The Man Who Played God is the second Bette Davis movie I've seen that stars George Arliss, and in both cases he comes off as smarmy and creepy when he's supposed to be noble and paternal. In The Working Man, he's condescending and villainous even though he's the ostensible hero, and in The Man Who Played God he's alternately pompous, self-pitying and condescending once again, playing a piano virtuoso who loses his hearing after a freak accident. Gaunt and patrician, Arliss isn't exactly convincing as a passionate artist, although in a weird way that works for the character, who is more of a skilled craftsman than someone trying to express himself. After his hearing goes, friends try to comfort him with the fact that Beethoven was deaf, but Arliss' Monty Royle dismisses the notion that he might write music like Beethoven. All he wants to do is play other people's music.

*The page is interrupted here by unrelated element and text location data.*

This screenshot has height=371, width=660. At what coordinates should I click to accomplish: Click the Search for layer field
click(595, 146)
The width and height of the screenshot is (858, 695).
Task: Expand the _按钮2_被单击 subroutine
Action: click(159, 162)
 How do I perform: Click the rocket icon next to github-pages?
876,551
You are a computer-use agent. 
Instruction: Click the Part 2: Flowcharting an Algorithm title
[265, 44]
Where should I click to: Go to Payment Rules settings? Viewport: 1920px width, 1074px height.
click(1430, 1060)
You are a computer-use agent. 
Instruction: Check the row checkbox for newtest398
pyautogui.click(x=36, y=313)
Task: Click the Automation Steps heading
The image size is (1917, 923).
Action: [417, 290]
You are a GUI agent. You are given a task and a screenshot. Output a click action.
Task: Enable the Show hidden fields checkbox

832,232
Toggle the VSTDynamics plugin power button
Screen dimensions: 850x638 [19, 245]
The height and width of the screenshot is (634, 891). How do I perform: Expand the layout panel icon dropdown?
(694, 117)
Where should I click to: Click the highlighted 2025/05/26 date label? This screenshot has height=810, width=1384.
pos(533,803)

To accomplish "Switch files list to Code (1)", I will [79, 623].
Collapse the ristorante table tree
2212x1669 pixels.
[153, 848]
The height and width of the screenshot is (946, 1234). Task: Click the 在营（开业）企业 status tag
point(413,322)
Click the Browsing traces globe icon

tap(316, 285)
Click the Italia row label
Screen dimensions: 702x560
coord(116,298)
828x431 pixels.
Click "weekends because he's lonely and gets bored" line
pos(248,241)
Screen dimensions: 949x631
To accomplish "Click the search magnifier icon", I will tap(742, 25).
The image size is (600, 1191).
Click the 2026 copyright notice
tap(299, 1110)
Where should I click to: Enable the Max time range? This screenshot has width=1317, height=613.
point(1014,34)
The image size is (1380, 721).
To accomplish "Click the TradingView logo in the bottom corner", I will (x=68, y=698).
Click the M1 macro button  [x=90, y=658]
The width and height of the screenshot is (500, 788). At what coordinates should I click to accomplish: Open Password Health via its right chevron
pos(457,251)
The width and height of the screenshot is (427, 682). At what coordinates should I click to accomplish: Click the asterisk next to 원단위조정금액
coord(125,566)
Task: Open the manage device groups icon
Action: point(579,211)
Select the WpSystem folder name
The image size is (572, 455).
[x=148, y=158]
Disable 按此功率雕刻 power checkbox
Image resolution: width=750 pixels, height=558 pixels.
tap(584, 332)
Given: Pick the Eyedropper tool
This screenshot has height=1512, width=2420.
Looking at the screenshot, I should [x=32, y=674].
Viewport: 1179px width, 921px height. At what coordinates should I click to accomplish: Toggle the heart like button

Well, that and marry Grace Blair (Davis), the much younger former student who's rather pathologically smitten with him. At the beginning of the movie Grace practically strongarms him into agreeing to marry her, since he refuses to see her as anything other than an immature child. Despite their complete lack of chemistry or anything resembling romance, she's determined to become his wife, and is even more determined after he loses his hearing and becomes a morose shut-in. Davis does her best to project attraction and love for a man who's 40 years her senior (and would play her surrogate father a year later in The Working Man), but she's fighting a losing battle, and Grace's motivations never really make much sense. Davis looks beautiful as Grace, which only makes it sillier to watch her moon over the corpse-like Arliss.
The last third or so of the movie shifts focus to the action referred to in the title, after Monty learns to read lips to compensate for his deafness. He discovers that he can use binoculars to read the lips of people across from his lavish apartment overlooking Central Park, and he finds a renewed appreciation for life in eavesdropping on people's private business and then anonymously meddling to make their lives better. Although he's doing good, he takes a sort of perverse pleasure in "playing God" to the less fortunate (in addition to being a brilliant pianist, Monty is also a fabulously wealthy heir). I guess this is meant to be a redemptive story about the power of faith, but it ends up being more about the power of entitlement. Even the resolution of Monty and Grace's courtship hinges on his pathological eavesdropping, when he discovers that she has a more age-appropriate love interest. The absurdly self-sacrificing Grace is determined to marry Monty out of some misguided sense of duty, but, rich-old-guy saint that he is, he lets her off the hook. Monty ends the movie rejuvenated by his role as a benevolent busybody and able to finally play music again, but, like the movie as a whole, it doesn't feel like much of a triumph.